I think, also, national differences once played a part. None of the older school of British conductors such as Wood, Harty, Boult, Sargent, Cameron, Goossens-with Barbirolli being the exception- appear to have taken much interest in Mahler's music. I remember , in a TV programme, Walton saying that he regarded Mahler as the very devil in music (only for his wife to interject "But you've been listening to a lot of it lately!"). I'm hard put to think of any notable conductors from France, Italy, Russia or the Scandinavian countries who were notable Mahler exponents. The music seems to have had a great appeal for the Dutch however.
Your point about knowing the music only from recordings is very interesting. I have recently been reflecting on some of the major works of the repertoire that, in over sixty years of concert-going I've never heard in the concert hall and that there are some surprising omissions, Beethoven 4th Symphony and Violin Concerto, Tchaikovsky Pathetique and Debussy's La Mer being among them.
Certainly the only Mahler Symphony I've ever heard live was in my student days when the college orchestra played the first symphony; Trevor Harvey conducted the performance while the chief college conductor Vernon Handley - as far as I remember -never included any Mahler in any of his concerts.
Mahler, it seems, has always been an acquired taste - or not!
John Culshaw, in Putting the Record Straight (Secker & Warburg, 1981), declared a strong aversion to Mahler's music, writing that it made him feel sick: "not metaphorically but physically sick. I find his strainings and heavings, juxtaposed with what always sounds (to me) like faux-naif music of the most calculated type, downright repulsive, and there seems to be nothing I can do about it other than admit the fact.”
Georg Solti transitioned, telling High Fidelity magazine in 1967: “Mahler bored me. He came to me, or I came to him, eight or nine years ago. Up to then his symphonies were all pieces and bits. Now I see their form. I love them. It is not enough to like music. You must love. And love means change.”
My own Mahler discovery was attending a 1969 Proms concert of the Resurrection (conducted by Bernard Haitink) - quite inspirational - and perhaps if Noah is in range of this kind of experience, it would also be his best introduction.
As far as recordings are concerned, I've come to think that the Mahler soundscape is not well suited to gramophone reproduction, even with the advent of multi-dimensional audio. The sheer scale and, certainly with the Resurrection , spatiality of his music are all but impossible to fully register under normal listening conditions. It's also struck me that his more acidic sonorities bring out the worst in less-than-perfect audio systems.

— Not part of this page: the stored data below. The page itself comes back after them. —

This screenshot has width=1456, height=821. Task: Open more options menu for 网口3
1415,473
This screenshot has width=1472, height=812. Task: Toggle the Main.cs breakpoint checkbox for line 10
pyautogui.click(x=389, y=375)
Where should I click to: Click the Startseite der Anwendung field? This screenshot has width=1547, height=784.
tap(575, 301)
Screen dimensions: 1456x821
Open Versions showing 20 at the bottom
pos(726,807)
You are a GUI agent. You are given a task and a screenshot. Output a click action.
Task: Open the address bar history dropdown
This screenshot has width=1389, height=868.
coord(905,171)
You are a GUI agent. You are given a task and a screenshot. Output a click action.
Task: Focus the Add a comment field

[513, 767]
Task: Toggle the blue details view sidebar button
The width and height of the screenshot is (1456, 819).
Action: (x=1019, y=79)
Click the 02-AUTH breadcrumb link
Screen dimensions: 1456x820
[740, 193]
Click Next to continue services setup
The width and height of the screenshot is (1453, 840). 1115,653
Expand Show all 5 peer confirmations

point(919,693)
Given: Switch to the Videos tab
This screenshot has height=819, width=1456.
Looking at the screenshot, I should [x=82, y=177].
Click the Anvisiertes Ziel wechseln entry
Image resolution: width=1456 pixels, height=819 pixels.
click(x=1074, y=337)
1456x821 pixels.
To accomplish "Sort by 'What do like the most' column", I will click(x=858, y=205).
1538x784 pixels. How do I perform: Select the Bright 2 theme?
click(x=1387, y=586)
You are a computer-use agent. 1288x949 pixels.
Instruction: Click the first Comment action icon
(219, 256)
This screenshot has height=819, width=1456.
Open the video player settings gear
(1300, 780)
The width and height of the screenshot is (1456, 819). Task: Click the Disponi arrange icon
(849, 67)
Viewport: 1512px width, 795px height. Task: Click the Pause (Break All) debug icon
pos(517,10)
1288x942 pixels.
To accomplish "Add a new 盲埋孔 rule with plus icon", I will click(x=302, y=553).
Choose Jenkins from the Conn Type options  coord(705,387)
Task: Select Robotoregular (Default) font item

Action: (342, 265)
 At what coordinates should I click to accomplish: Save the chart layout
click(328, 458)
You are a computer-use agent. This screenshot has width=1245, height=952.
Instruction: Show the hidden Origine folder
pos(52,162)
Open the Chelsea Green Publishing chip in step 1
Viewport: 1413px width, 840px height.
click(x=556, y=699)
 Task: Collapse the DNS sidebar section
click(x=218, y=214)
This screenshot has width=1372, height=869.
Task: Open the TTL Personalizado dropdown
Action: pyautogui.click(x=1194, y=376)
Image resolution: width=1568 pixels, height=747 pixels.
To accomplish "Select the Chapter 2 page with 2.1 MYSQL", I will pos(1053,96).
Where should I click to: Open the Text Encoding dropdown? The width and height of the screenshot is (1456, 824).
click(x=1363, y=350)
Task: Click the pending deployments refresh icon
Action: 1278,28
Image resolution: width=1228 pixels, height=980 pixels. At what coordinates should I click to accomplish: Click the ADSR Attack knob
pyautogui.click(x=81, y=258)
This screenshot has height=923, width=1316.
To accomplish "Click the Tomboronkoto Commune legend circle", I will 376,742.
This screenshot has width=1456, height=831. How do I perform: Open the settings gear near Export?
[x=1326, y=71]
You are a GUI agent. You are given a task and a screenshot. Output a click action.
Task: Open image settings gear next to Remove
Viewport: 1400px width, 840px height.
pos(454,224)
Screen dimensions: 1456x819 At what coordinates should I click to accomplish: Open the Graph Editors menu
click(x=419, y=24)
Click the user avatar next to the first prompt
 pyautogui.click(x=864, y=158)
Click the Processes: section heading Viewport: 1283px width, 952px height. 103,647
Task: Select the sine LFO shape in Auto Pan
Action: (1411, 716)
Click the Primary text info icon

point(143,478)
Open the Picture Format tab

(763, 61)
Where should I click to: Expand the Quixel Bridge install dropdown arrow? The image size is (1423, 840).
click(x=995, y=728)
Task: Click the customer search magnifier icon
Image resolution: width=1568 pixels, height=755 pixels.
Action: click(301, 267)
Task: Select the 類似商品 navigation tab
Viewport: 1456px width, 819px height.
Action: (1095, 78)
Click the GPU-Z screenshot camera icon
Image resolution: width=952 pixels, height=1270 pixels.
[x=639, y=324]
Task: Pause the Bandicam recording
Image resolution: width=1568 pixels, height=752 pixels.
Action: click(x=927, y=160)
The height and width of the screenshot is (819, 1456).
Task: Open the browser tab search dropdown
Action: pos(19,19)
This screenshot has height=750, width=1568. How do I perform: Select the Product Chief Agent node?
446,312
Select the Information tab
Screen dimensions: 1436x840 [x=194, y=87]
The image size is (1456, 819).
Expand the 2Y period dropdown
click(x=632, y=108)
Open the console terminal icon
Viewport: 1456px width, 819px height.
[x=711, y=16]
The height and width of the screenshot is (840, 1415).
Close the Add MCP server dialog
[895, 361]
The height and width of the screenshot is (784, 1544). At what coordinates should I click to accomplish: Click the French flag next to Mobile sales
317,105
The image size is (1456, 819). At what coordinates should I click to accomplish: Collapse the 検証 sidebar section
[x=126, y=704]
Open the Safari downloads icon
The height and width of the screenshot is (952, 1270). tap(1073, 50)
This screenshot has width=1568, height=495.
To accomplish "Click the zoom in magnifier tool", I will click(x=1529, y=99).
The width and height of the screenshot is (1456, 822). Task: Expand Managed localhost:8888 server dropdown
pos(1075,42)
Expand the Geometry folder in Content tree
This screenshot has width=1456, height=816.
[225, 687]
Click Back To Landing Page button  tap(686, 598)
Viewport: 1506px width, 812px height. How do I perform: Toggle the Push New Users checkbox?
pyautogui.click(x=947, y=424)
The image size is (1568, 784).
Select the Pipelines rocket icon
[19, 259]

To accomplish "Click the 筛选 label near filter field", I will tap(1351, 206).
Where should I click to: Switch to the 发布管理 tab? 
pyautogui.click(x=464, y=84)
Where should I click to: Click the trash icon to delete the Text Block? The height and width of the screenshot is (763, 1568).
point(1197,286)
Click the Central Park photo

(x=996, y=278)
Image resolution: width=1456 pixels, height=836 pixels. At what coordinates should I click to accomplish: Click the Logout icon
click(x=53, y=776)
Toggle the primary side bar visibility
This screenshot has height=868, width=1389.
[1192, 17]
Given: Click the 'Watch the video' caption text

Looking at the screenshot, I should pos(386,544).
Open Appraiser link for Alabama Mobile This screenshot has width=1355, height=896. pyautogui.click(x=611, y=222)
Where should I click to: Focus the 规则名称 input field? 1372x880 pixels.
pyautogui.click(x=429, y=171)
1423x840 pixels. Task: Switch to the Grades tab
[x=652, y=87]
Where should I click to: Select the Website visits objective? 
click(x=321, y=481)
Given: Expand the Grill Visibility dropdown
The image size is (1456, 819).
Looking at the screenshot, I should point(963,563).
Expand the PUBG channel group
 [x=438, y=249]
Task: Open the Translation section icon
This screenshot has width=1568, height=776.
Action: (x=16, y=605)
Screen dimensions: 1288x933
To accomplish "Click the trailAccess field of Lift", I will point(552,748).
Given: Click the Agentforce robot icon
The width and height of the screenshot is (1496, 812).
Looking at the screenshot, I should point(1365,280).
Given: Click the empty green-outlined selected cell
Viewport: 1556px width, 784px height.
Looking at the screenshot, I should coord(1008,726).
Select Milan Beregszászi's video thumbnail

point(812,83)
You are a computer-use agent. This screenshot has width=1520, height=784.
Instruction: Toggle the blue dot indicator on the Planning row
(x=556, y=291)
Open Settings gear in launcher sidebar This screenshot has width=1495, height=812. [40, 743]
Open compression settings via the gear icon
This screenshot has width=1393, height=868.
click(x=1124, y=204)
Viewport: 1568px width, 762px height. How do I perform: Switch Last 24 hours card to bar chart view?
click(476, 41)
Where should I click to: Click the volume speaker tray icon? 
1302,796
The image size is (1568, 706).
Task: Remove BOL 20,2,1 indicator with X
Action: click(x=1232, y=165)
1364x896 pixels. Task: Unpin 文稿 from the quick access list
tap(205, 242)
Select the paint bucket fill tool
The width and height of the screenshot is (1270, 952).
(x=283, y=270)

It's worth noting that in Britain, at least, Mahler didn't make the sort of headway with the public, or commentators, as was the case from the 1960s onward.
The Pelican book "The Symphony" (published 1949) has a section on Mahler written by Geoffrey Sharp in which his comments include the following :
"As a composer he seldom knew where he was going, neither can we; but it is worth while suggesting that the smaller the form in which he wrote the more convincing the result."
"Mahler's aim undoubtedly was "expression" but it is doubtful whether what he wanted to express was always worth the trouble he took over it."
"Mahler's attempts to come to terms with the realms of childlike fantasy were always childishly inadequate and there is no doubt at all that he was often vulgar."
"...some of the garrulous and fragmentary pasticcios he calls upon to serve as movements of symphonies."
"Mahler's music alternately fascinates and appals with its peculiar kaleidoscopic confusion of the ridiculous and the sublime, often on the same page."
The latter two remarks seem to foreshadow Noah's lament "Mahler seems scatterbrained and stylistically all over the place."
My typing finger now is demanding a rest but I shall look at the chapter on Bruckner and report on any opinions from the 1940s that I think might be of interest later.